Aunque a ritmo desigual entre países y sin una tendencia lineal clara, desde la crisis financiera de 2008 se avanza en la financiarización de la economía, entendida como un aumento de la importancia relativa de los canales de financiación alternativos al sistema bancario. Las mayores exigencias regulatorias en materia de solvencia, en un contexto de tipos de interés muy reducidos, derivaron en una contracción, en las economías desarrolladas, del total del crédito bancario a familias y, sobre todo, a empresas. Fueron otros agentes (NBFI o intermediarios financieros no bancarios) quienes aprovecharon la oportunidad para ganar cuota, en especial en determinados sectores (como el tecnológico) y tipologías de proyectos (fases tempranas y más expuestos a intangibles) con mayor riesgo.

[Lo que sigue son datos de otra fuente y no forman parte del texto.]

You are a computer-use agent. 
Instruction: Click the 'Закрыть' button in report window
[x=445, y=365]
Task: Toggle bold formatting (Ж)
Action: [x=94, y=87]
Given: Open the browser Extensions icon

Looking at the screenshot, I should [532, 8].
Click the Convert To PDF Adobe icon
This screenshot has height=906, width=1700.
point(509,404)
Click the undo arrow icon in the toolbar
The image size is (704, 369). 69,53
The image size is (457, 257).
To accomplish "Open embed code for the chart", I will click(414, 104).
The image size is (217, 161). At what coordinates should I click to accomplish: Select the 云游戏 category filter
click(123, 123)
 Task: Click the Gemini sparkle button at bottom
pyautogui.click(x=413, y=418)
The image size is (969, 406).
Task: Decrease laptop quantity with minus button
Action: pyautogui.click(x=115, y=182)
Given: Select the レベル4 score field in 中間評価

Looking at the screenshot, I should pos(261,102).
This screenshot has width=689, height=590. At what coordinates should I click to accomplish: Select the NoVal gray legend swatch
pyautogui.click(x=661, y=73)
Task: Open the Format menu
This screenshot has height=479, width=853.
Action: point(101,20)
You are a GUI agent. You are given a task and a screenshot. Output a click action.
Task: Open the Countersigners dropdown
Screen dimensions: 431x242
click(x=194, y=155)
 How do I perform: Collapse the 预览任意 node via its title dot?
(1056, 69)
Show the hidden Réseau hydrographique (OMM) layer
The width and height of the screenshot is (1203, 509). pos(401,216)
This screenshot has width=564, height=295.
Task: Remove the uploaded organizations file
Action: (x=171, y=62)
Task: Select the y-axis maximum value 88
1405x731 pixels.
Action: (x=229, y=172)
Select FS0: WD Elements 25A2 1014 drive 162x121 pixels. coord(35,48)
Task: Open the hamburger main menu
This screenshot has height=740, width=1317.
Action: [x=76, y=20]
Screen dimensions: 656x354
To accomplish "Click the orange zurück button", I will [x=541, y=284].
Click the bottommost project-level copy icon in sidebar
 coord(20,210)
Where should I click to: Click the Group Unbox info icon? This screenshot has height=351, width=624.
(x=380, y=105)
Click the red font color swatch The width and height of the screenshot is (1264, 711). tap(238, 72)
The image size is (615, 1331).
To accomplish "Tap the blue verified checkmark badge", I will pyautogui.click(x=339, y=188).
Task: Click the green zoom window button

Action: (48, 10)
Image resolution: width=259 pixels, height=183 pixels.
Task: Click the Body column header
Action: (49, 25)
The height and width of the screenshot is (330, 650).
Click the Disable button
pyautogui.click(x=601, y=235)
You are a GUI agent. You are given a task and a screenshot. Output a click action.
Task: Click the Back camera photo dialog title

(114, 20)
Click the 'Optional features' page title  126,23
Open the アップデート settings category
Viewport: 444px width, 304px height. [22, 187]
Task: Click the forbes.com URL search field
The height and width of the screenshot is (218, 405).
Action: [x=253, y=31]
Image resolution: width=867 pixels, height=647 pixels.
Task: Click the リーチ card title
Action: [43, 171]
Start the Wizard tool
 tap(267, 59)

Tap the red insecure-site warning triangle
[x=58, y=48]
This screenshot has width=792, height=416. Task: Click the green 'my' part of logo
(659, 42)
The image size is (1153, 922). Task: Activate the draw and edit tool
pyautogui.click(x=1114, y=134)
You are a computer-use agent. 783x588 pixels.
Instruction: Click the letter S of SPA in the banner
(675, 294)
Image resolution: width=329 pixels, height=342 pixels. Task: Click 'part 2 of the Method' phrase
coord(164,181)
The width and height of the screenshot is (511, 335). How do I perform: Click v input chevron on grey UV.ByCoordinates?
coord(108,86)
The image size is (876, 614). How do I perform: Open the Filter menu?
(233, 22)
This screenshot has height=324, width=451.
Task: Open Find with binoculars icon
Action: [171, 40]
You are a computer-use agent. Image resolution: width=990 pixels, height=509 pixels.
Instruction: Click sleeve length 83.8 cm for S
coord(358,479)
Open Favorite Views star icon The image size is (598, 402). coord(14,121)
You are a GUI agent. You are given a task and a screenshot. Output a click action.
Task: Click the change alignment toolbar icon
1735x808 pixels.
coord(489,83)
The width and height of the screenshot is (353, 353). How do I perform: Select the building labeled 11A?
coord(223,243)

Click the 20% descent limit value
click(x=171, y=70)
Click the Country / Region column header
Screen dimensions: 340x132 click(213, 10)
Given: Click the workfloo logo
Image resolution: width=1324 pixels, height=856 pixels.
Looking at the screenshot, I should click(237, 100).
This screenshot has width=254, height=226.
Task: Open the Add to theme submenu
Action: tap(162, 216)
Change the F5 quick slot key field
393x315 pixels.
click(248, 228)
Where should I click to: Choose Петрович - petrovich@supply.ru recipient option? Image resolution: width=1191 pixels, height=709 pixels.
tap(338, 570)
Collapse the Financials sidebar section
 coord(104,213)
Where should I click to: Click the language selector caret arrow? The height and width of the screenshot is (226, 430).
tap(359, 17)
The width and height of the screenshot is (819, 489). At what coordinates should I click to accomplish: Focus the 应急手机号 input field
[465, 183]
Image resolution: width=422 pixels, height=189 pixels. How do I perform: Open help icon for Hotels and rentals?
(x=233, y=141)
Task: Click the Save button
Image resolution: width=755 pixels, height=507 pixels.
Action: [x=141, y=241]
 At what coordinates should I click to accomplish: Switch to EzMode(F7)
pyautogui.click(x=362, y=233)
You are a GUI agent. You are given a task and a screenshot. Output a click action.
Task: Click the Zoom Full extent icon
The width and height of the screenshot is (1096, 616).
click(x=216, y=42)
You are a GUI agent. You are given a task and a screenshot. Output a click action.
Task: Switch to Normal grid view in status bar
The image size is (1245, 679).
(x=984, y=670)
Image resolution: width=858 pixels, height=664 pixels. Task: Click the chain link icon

En estos últimos años hemos asistido a un aumento de la importancia relativa de los fondos de préstamo directo (direct lending). Estos vehículos financian a las empresas mediante préstamos, como si de un banco se tratara (de ahí su denominación de “banca en la sombra”). La diferencia más notable es su estructura de pasivo: no recurren a depósitos, sino al capital aportado por los partícipes, quienes asumen explícitamente los riesgos de crédito, de mercado y de liquidez inherentes a estos instrumentos.

Somos partidarios del desarrollo de esta tipología de fondos, más aún en un contexto de mayores necesidades de préstamo para financiar las enormes cantidades de inversión que se van a necesitar para desarrollar las nuevas tecnologías (entre ellas, la inteligencia artificial). No obstante, conviene atender a las dudas planteadas recientemente sobre el apalancamiento bancario de algunos de estos fondos. Con el objetivo de incrementar la rentabilidad para sus partícipes, algunos direct lending se endeudan a un tipo de interés inferior al que aplican en sus préstamos. En los balances bancarios figura la deuda asociada a estos fondos, aunque no frente a las empresas financiadas por ellos, sino frente al propio vehículo. Es correcto afirmar que el riesgo de crédito recae sobre el partícipe del fondo; sin embargo, en caso de materializarse pérdidas significativas hasta el punto de comprometer la capacidad del fondo para atender sus obligaciones, el riesgo de contagio sobre el sistema bancario sería evidente.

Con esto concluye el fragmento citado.